First off, melt butter in a medium sized pot, chop onion and add to melted butter. Saute onion in butter for 5 to 7 minutes or until cooked, stirring occasionally. Next up, you'll want to add the brown sugar, cinnamon, salt and applesauce; stir and cook for four minutes. At this time, throw in (not literally) the pumpkin and chicken stock.


Stir. COVER. For the love of God COVER!!! Bring to a boil, reduce heat and simmer (definitely make sure that your heat is turned right down before taking lid off of pot to stir....this stuff bubbles!). Set your kitchen timer for 20 minutes, stirring occasionally. After this time, you'll want to uncover and pour in evaporated milk (I used a whole can)...if you want a thinner soup, use less milk, if you want a thicker soup - toss in the whole can.

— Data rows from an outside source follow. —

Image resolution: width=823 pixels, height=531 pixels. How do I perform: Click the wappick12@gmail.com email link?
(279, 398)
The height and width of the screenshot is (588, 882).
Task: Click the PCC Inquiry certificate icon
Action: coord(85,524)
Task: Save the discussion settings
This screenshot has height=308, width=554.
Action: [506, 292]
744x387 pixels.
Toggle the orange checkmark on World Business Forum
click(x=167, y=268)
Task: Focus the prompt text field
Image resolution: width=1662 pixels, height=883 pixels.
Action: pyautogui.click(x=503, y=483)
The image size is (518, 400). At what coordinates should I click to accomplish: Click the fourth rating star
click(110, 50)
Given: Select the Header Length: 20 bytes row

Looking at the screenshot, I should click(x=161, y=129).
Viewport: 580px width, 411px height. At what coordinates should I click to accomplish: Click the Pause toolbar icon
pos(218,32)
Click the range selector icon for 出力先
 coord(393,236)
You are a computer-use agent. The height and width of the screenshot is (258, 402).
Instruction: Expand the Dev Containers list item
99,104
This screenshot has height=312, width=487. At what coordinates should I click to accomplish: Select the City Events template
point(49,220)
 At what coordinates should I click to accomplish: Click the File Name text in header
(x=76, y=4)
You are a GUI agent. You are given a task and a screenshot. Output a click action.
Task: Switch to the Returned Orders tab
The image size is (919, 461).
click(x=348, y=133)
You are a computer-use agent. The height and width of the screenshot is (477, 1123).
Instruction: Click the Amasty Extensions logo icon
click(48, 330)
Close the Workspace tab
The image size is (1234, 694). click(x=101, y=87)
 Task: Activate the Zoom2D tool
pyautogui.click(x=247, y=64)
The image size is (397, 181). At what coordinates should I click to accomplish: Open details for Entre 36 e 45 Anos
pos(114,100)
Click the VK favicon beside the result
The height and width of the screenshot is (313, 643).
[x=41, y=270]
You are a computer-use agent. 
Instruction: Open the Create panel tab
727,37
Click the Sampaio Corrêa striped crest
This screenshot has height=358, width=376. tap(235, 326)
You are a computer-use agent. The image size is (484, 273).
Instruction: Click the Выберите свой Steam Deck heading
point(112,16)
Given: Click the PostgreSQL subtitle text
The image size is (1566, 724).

Plate (or rather bowl...) and dig in! I served with wholewheat croutons, just to add a bit of crunch!

Doesn't sound too bad huh?!

And for dessert?

Well. That's another story.

One that includes me dropping A) my pumpkin spiced cupcakes on the floor and B) knocking the pumpkin spiced cream-cheese frosting off the counter while cleaning the pumpkin soup off of the ceiling...

It's a good thing Mister brought cookies! :)

Regardless of where you are or what you did, I hope that you had an awesome weekend!